> Requisiti del compito
a) Secondo il testo sui blog delle donne iraniane, quanti blog ha esaminato lo studio della dottoressa Kiani e in quale periodo?
b) Riassumi in due frasi il testo sui blog delle donne iraniane.
c) Continua il testo sui blog delle donne iraniane a partire dalla sua ultima frase.

Gli argomenti trattati dai blog al femminile sono soprattutto letteratura, argomenti psicologici, sociale e, infine, sesso e cultura. La politica è quasi del tutto assente. Lo studio sottolinea che i blog che parlano di politica hanno più di 2 anni e non esiste alcun blog su questo argomento che abbia meno di un anno. E la cosa è giustificata dalla studiosa così: “le donne che scrivono di recente sui blog hanno altri interessi e scrivere seriamente sugli affari politici correnti non è la loro priorità”. Pessimista sulla loro volontà di cambiare regole e tradizioni della società iraniana chiedendo uguali diritti, la Kiani pone la tesi che le donne iraniane chiedano piuttosto uguali opportunità nella sfera privata.

Questione di blog. La dottoressa Kiani ha effettuato uno studio su 124 blog di donne iraniane tra gennaio e marzo del 2008, ma la piattaforma per blogger su cui ha effettuato la ricerca, i più comuni Blogfa and PersianBlog, sono quelli tenuti più sottocontrollo dalla censura iraniana. Un particolare che la ricercatrice non avrebbe di certo dovuto omettere.

Il Weblogistan ha rappresentato un punto di svolta per far emergere innanzitutto i problemi intimi delle donne, quelli che erano tabu, ma quando la censura si è fatta più forte i blog sono serviti a creare reti. Reti attraverso cui intrappolare la realtà, bloccarla e cambiarla. In una rete un aiuto arriva da tutti i fili. Come quello del Centro di Astronomia di Toruń (Polonia) che in una decina di pagine zeppe di numeri e logaritmi riesce a spiegare le anomalie nel voto dell’elezioni iraniane.

> Informazioni estratte

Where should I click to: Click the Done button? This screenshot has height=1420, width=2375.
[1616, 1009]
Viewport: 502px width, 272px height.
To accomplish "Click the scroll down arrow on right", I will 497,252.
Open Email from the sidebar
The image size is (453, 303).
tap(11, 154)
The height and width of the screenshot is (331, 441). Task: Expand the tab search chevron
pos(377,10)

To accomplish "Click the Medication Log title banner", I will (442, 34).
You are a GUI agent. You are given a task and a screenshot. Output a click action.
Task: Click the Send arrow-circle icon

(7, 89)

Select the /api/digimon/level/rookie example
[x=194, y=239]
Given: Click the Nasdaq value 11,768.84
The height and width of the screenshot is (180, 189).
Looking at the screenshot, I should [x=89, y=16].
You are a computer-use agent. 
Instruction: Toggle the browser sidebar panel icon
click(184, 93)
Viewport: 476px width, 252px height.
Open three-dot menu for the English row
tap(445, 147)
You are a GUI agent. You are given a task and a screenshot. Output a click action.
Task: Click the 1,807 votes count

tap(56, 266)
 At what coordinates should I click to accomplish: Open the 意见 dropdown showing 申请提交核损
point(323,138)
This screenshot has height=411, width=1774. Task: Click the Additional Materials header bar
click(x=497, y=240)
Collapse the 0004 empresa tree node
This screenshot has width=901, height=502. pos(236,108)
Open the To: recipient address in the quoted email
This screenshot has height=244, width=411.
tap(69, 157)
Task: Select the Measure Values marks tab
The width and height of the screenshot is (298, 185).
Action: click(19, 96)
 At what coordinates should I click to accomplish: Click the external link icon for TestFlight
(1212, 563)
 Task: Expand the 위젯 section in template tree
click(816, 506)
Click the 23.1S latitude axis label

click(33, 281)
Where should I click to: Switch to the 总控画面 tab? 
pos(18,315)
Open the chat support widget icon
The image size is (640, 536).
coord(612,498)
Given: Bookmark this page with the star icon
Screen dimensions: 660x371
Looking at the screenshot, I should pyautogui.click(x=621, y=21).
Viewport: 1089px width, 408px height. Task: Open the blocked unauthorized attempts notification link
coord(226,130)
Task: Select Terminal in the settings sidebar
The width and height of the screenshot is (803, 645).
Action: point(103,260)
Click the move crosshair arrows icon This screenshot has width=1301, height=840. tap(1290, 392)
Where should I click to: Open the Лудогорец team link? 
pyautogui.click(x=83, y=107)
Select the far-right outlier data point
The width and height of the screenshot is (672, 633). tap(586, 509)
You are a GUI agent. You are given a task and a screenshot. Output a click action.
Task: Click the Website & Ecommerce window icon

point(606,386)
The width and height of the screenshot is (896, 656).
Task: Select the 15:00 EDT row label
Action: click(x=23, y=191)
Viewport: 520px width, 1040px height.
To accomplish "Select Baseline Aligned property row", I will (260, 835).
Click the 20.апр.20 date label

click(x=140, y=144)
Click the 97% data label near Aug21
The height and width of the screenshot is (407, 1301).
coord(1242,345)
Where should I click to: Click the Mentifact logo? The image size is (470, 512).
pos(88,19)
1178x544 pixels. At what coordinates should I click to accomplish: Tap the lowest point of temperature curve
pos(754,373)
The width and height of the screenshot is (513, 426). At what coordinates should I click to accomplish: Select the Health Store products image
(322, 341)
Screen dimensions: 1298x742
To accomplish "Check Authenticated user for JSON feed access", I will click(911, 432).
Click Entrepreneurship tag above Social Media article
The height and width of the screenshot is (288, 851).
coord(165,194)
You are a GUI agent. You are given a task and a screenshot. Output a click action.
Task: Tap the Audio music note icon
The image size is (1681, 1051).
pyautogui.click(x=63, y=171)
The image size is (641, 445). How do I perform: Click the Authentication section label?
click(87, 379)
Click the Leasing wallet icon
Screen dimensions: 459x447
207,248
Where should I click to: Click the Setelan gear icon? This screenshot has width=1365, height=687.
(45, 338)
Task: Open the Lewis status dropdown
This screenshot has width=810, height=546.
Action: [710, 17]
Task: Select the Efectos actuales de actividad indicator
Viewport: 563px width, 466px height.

> Risposte finali
a) 124 blog di donne iraniane, tra gennaio e marzo del 2008.

b) Lo studio della dottoressa Kiani su 124 blog di donne iraniane, condotto tra gennaio e marzo del 2008, rileva che trattano soprattutto letteratura, temi psicologici e sociali, sesso e cultura, mentre la politica è quasi del tutto assente. Il Weblogistan ha fatto emergere i problemi intimi e tabù delle donne e, quando la censura si è fatta più forte, i blog sono serviti a creare reti.

c)
Uno studio pubblicato il 5 aprile 2008 dall’Harvard University sull’influenza di internet nelle democrazie (Internet and Democracy) aveva dimostrato che la blogosfera iraniana è la piattaforma di comunicazione pubblica più aperta per il discorso politico. La ricerca ha indicato che in questo immenso spazio di discussione, fatto di approssimativamente 60.000 aggiornamenti abituali, dominano quattro maggiori formazioni di network, o poli, divisibili ancora in sub-cluster di blogger:

1) Laico/riformista
2)Conservatore/religioso
3) Poesia e letteratura persiana
4) Reti miste

Il polo Laico/riformista contiene sia espatriati che iraniani legati al dialogo sulle politiche iraniane. Il polo conservatore/religioso contiene tre distinti sotto-classi, due focalizzati principalmente su argomenti religiosi e uno sui affari attuali e politici.

Gli studiosi dell’Harvard sono rimasti stupiti del fatto che nonostante l’alto tasso di arresti e persecuzioni dei blogger, si trovassero tante aperte contestazioni sulla blogosfera – per la maggior parte di persone che vivono in Iran – ma che, soprattutto, solo una piccola minoranza di questi si esprima in forma anonima, anche in quei discorsi più politicamente schierati. È più comune, invece, tra i blogger conservatori/religiosi “bloggare” in anonimo.

Blogosfera control resistant. In definitiva la blogosfera iraniana ha un’architettura peer-to peer più resistente a catture o controlli da parte dello Stato rispetto a quell’architettura vecchia, mozza e parlata del modello mass-mediale. Ecco spiegato perché dal 12 giugno, dalle elezioni presidenziali, i media tradizionali non sono arrivati ultimi suoi fatti iraniani: non hanno fatto proprio numero.

Parafrasando la prima tesi del Cluetrain Manifesto del 1999 potremmo dire che “le rivoluzioni sono conversazioni”. E se lo Stato blocca la telefonia, le conversazioni sono su Facebook, su Twitter, sui blog.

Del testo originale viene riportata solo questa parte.